What is required → Starting at the line that contains "Image resolution: width=798" and ending at the line that contains "Action: click(478, 433)", write those lines out again with "undo" switched to "redo" and nothing else changed.

Data listing →
>> start
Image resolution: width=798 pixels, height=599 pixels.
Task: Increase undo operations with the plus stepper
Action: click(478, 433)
>> end
>> start
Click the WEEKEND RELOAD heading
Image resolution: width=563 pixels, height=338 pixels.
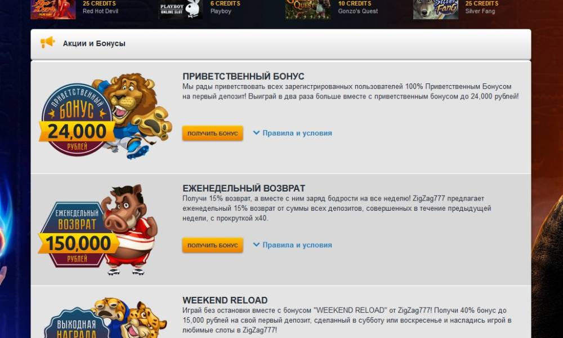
>> end
Output below →
Image resolution: width=798 pixels, height=599 pixels.
Task: Increase redo operations with the plus stepper
Action: click(478, 433)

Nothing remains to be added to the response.